Coluna

Alego pretende transferir para alunos pobres celulares apreendidos de presos

Publicado por: Manoel L. Bezerra Rocha | Postado em: 27 de janeiro de 2022

Projeto de Lei em trâmite na Assembleia Legislativa de Goiás prevê que sejam transferidos aos alunos da rede pública de ensino os aparelhos celulares ou smartphones apreendidos em complexos prisionais. Com esse objetivo, um parlamentar apresentou na Assembleia Legislativa (Alego) o projeto nº 9361/21.  A propositura estabelece que os aparelhos apreendidos em operações policiais e em complexos prisionais, após conclusão da perícia e das investigações, sejam destinados aos alunos em situação de vulnerabilidade da rede pública de ensino.O texto determina, ainda, estabelecimento de parcerias com as universidades públicas e faculdades de tecnologia de Goiás, para que sejam feitos reparos e formatações nos aparelhos, quando necessário.Na justificativa do texto, o deputado escreve que a iniciativa é inspirada no programa “Alquimia 11”, adotado pelo Ministério Público do Rio Grande do Sul, que reutiliza celulares apreendidos e os destina a alunos de baixa renda. O deputado entende que isso garante ferramentas aos alunos para acompanhar as aulas remotas no cenário pandêmico.

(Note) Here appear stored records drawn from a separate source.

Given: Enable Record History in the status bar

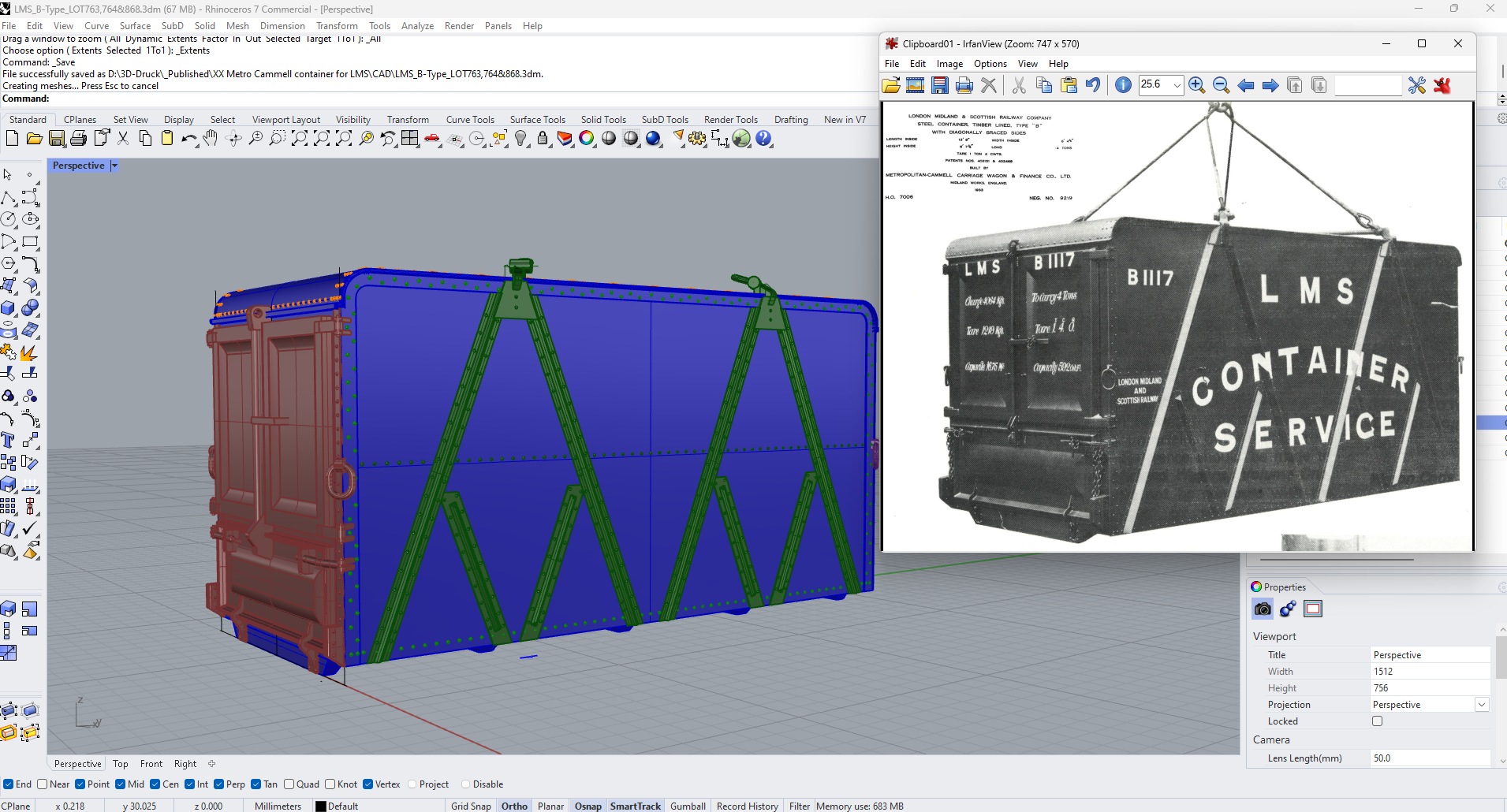Looking at the screenshot, I should (746, 806).
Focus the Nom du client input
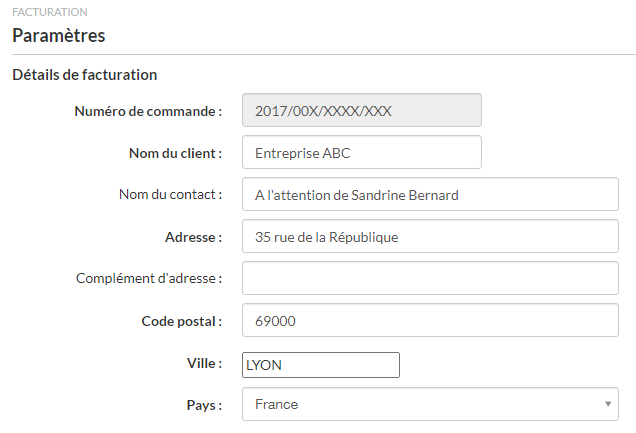 pyautogui.click(x=362, y=153)
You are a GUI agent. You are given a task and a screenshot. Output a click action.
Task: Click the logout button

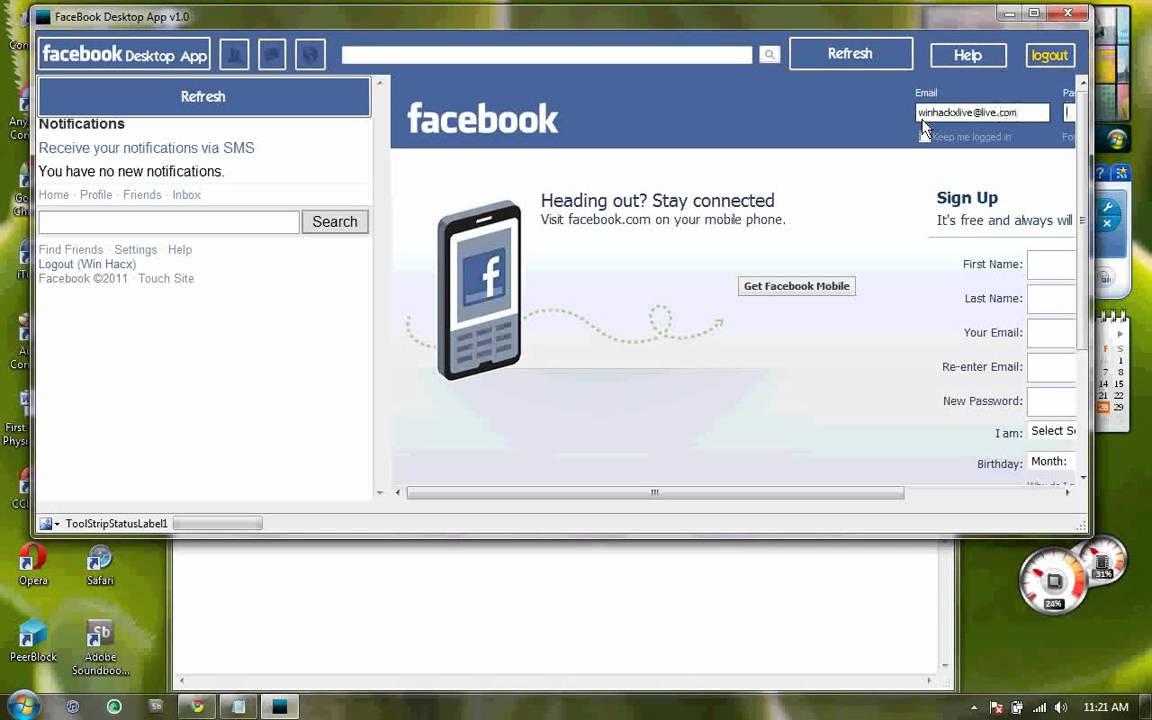[x=1049, y=55]
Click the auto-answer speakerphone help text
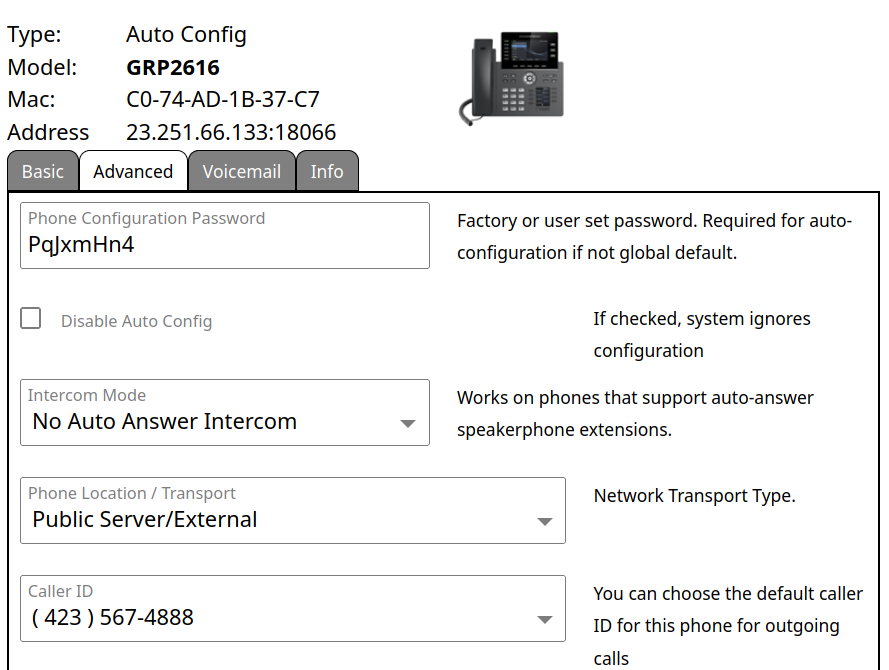 pyautogui.click(x=635, y=414)
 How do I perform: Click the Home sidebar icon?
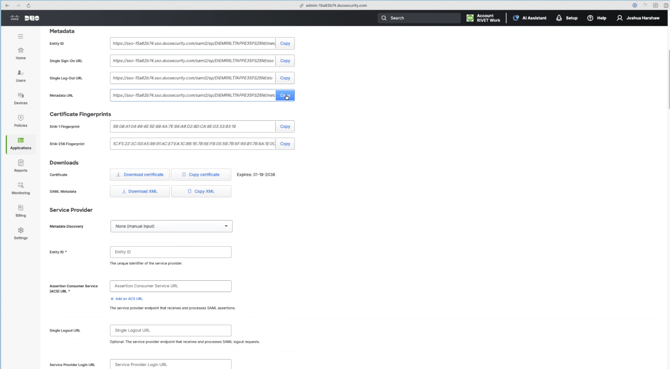click(x=21, y=53)
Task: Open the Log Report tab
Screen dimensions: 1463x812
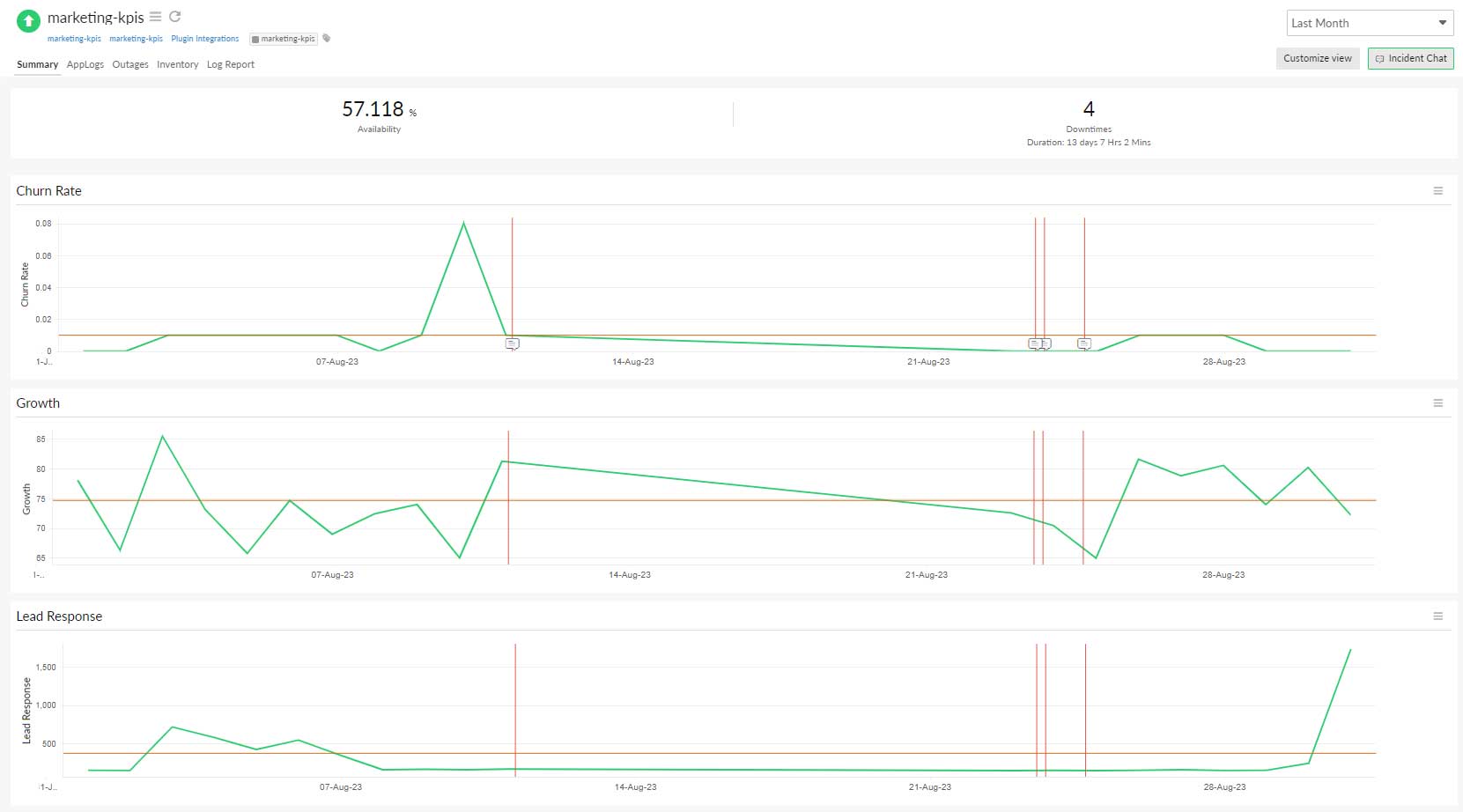Action: point(231,64)
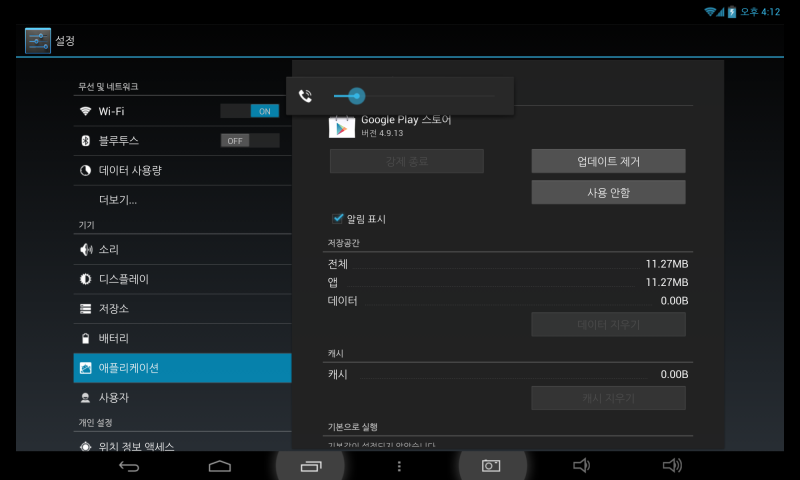Turn on the Bluetooth (블루투스) switch
This screenshot has height=480, width=800.
[x=250, y=141]
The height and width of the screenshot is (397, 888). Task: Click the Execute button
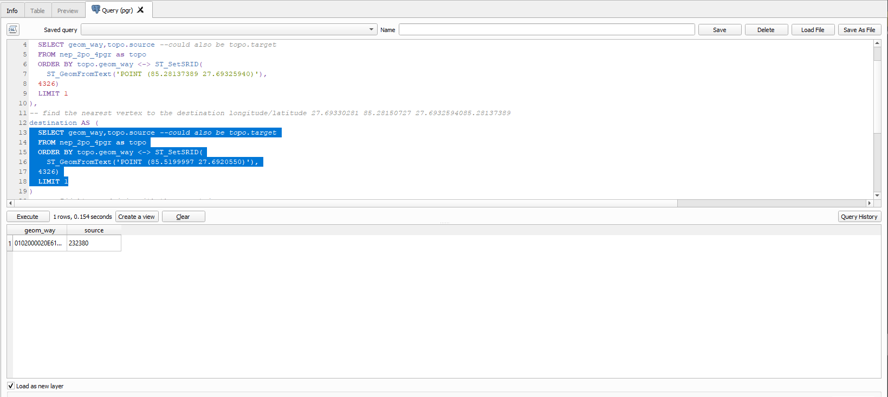point(27,216)
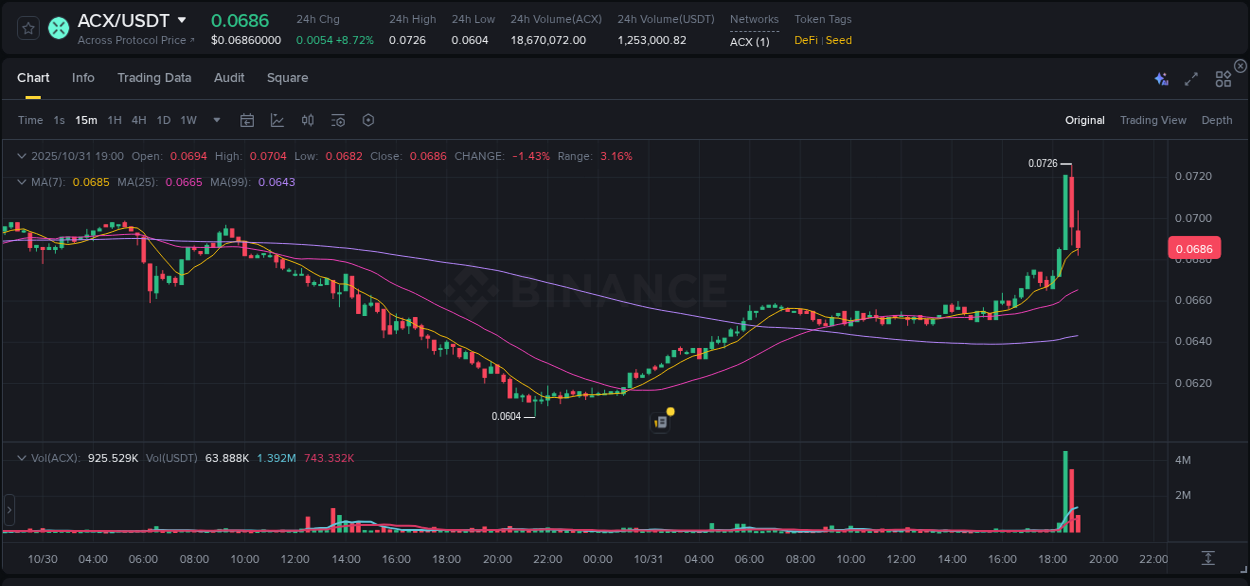
Task: Open the chart settings hexagon icon
Action: 368,120
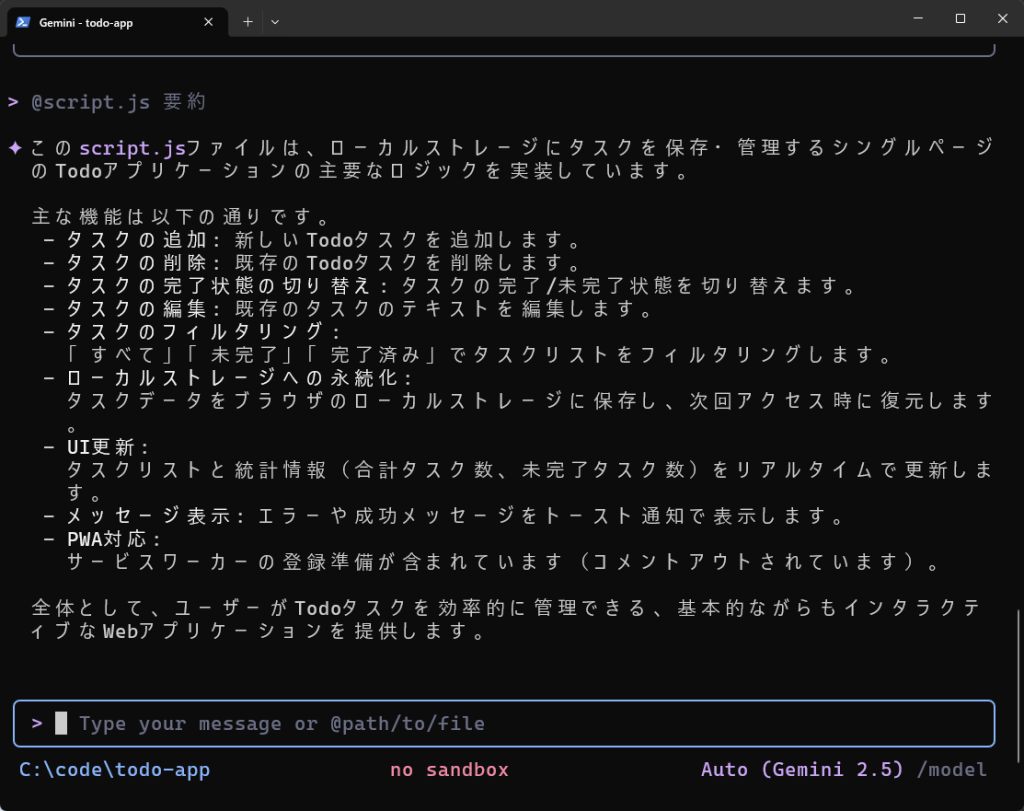Image resolution: width=1024 pixels, height=811 pixels.
Task: Close the Gemini - todo-app tab
Action: click(x=208, y=20)
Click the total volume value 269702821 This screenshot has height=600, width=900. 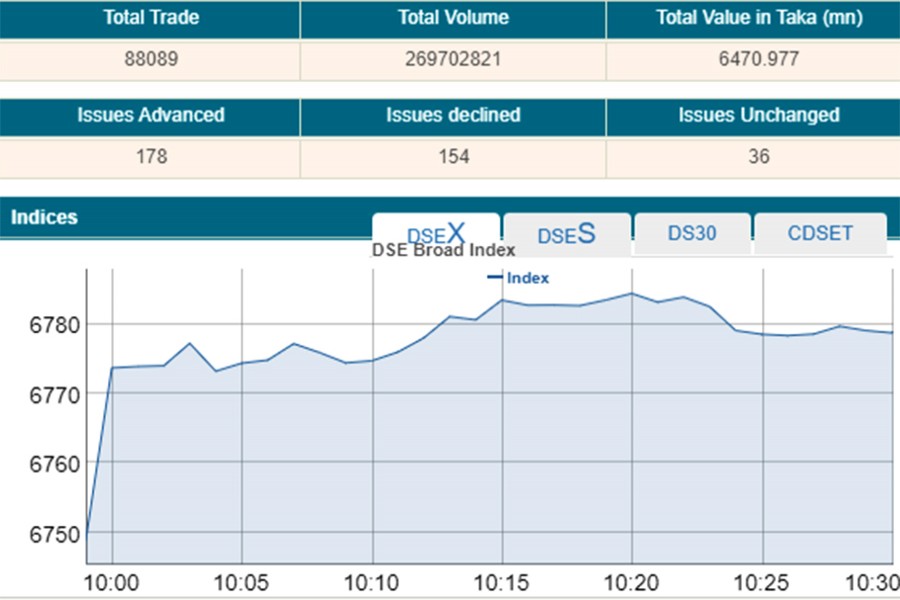[453, 59]
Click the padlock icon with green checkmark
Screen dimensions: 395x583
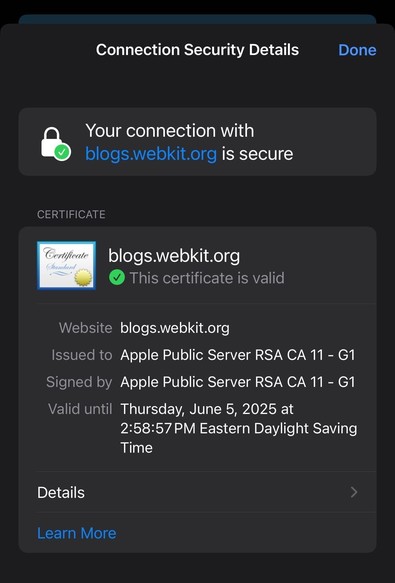click(x=55, y=144)
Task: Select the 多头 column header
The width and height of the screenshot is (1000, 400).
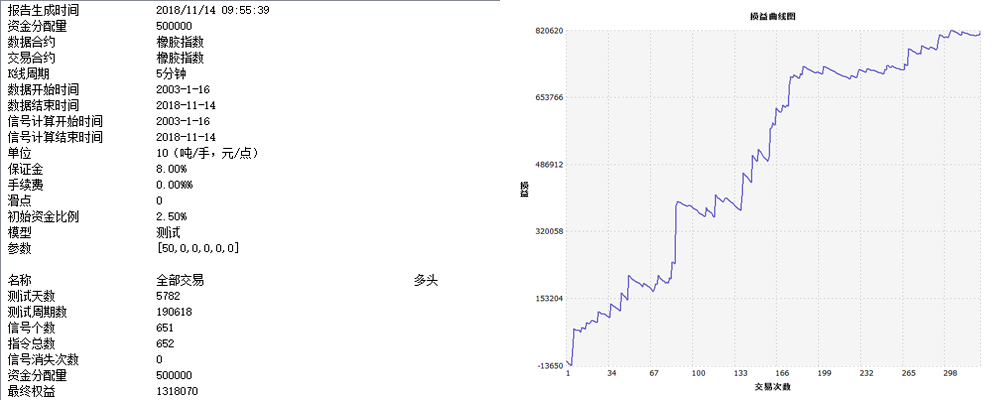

Ele lembra que milhares de alunos da rede pública não têm aparelhos para acompanhar as aulas remotas. A matéria, protocolada em Plenário, no mês de dezembro, foi encaminhada à Comissão de Desenvolvimento, Ciência e Tecnologia. 

            Honorários obrigatórios

            Mesmo depois de ter desistido da ação que havia proposto, um sindicado terá de pagar honorários advocatícios mesmo depois de ter desistido da ação que havia proposto. De acordo com a Quinta Turma do Tribunal Superior do Trabalho, os honorários são devidos também nas situações em que o processo é extinto a pedido da parte autora. O relator, ministro Alberto Balazeiro, explicou que a Reforma Trabalhista (Lei 13.467/2017) passou a responsabilizar a parte perdedora do processo (sucumbente) pelo pagamento dos honorários advocatícios.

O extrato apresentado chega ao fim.